Wednesday, December 23, 2009
5 Books with Very Strange Premises
Yesterday's post listed 5 short, quirky books. Today, in a related theme, I combed my reading journal for books with a premise which requires a certain suspension of disbelief by the reader.
Forever Odd by Dean Koontz, from the bestselling series about Odd Thomas who communicates with dead people. Dean Koontz is a mega-bestselling author whose style is easy to read, entertaining and rather poignant in tone in this book.
Thursday Next in First Among Sequels by Jasper Fforde, from the bestselling Thursday Next series about a literary detective in a kind of futuristic/alternative U.K. where fictional characters run loose, puns are rampant and the author's imagination is really, really wild.
I liked the Eyre Affair in this series, but got bogged down in the verbal wizardry in this outing.
The Spare Room by Helen Garner, a friend with end stage cancer moves in and becomes the most annoying house guest imaginable.
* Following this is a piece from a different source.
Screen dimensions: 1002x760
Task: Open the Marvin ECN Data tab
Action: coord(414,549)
She won't leave, but what can you say in that situation?
Laura Rider's Masterpiece by Jane Hamilton, middle-aged mid-Western housewife encourages an affair between her husband and local celebrity so she will have material for the book she plans to write.
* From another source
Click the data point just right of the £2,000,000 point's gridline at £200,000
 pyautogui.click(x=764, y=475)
The Dogs of Babel by Carolyn Parkhurst. A professor of linguistics tries to teach his dog, the only witness to his wife's death, to talk so he can understand what happened.
Bunnicula, a rabbit tale of mystery by James Howe. Harold the Dog and Chester the Cat realize that the house bunny is a vampire: he sucks the color out of the vegetables in the refrigerator. This series for elementary school readers is fantastically funny and one that I recommend to reluctant readers, 3rd to 5th grade boys and adults who have never grown up.